I found his discussion of sexuality to be enlightened rather than repressive, even as it supports some traditional values: "As parents, we must reject the notion that girls have to take off their clothes to empower themselves. Boys don't have to take off their clothes to empower themselves. Girls shouldn't either. / Sexuality is good, but _sexualization_ is bad. Sexuality is about your identity as a woman or a man, about feeling sexual. That's a healthy part of becoming an adult. But sexualization is about being an object for the pleasure of others, about being on display for others." He talks about the "cyberbubble" and how being constantly in touch via social network sites and IM and phones has created a different world than the one I lived in just 20 years ago, including cyberbullying. Best of all (for a mom who'll have a tween in just a few short years), he gives concrete, logical suggestions for some of the situations your child will find herself in. He talks about obsessions (weight, sports, smarts, etc.) and how vulnerable they leave your child if something happens to disrupt them (gaining/losing weight, getting a stress fracture, scoring poorly on the SAT), unless your child has a more-developed sense of identity. He also talks about environmental toxins, which surprised me somewhat--but again, he made a compelling case for it. Then he finishes with one chapter each on mind / body / spirit, giving examples on how to support your child in each area. "Mind" is about education and learning (including a need for play), "body" is about health and physical fitness, and "spirit" is about community and church (without promoting any particular religion).
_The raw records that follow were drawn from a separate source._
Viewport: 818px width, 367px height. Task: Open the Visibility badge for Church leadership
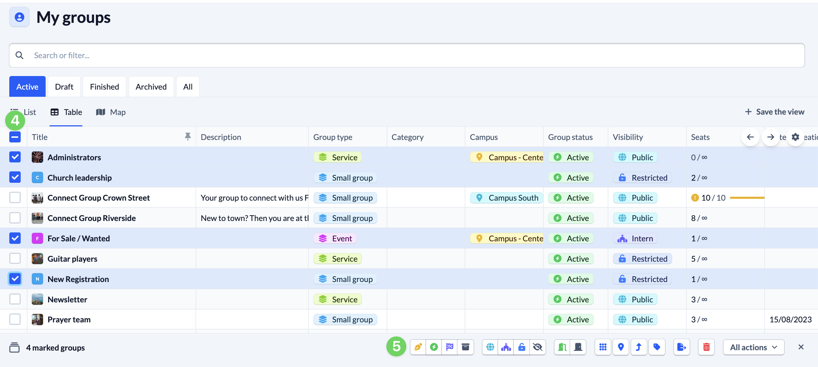[x=642, y=178]
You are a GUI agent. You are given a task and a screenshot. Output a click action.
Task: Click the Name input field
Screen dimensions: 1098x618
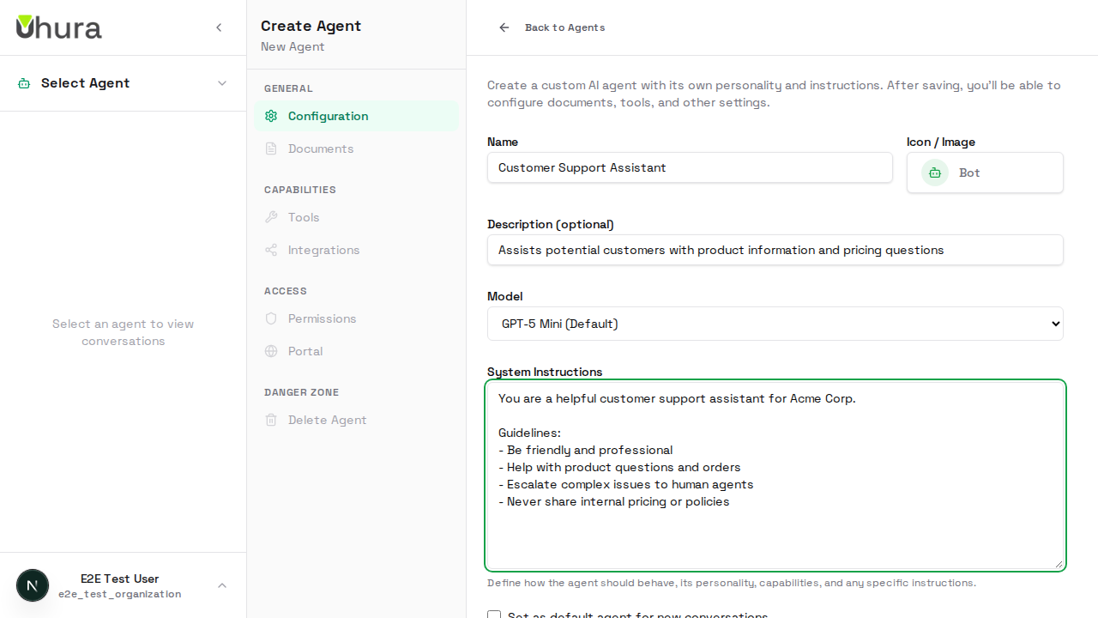point(689,167)
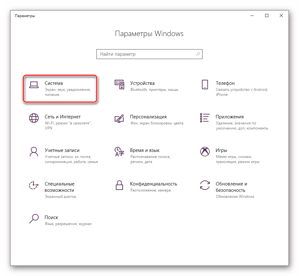The image size is (299, 276).
Task: Choose the Игры category title
Action: point(221,150)
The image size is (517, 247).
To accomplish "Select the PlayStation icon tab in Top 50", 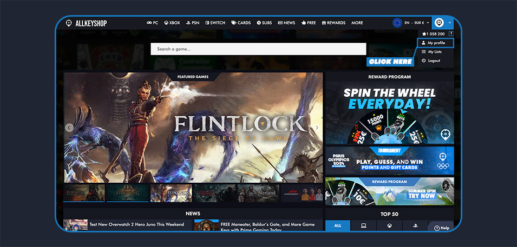I will click(415, 225).
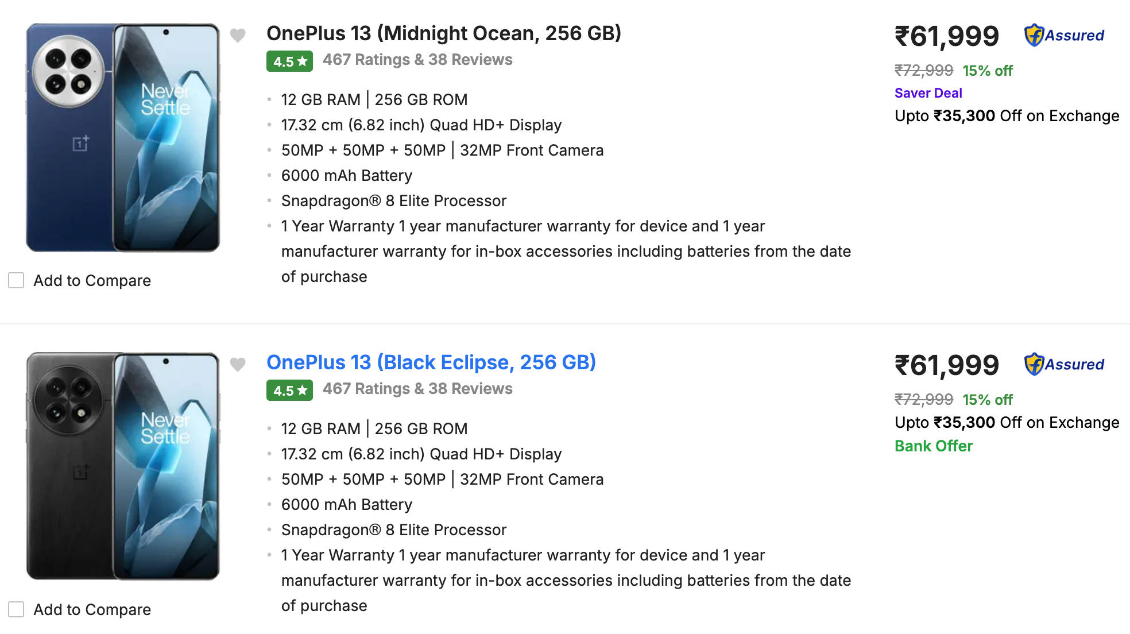
Task: Click the Assured badge on Black Eclipse listing
Action: [1064, 365]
Sax also did a commendable job of synthesizing and accurately depicting research. I generally find myself suspicious of authors who claim to have all the answers, or who have very-fuzzy footnotes to support key points, but Sax backs up his points with solid research (roughly 30 pages of endnotes, relegated to small type at the end of the book so they don't interfere). He also states clearly where there are cases the research is inconclusive, and when he speculates on a possible explanation, he finishes with "but we simply don't know," so the line between research and speculation is clear. I have a master's degree and enjoy reading a lot (including non-fiction and textbooks), and found his referencing solid, unlike many popular parenting books. I also read a number of points to my husband (who has a PhD in psychology and is faculty at an Ivy-league school), and he also found the points and the presentation compelling. But honestly, our best qualification is that we have a 5-year-old daughter... and this book directly addressed a number of real concerns we have as we're both trying to provide her with the best opportunities in life, and trying to prepare for the things we watch her older friends and cousins grappling with. Thank you, Sax! This book will have a very real impact on some of the decisions we're making regarding both her present and her future, some as soon as tomorrow, and several as soon as this upcoming summer as her extracurricular activities shift.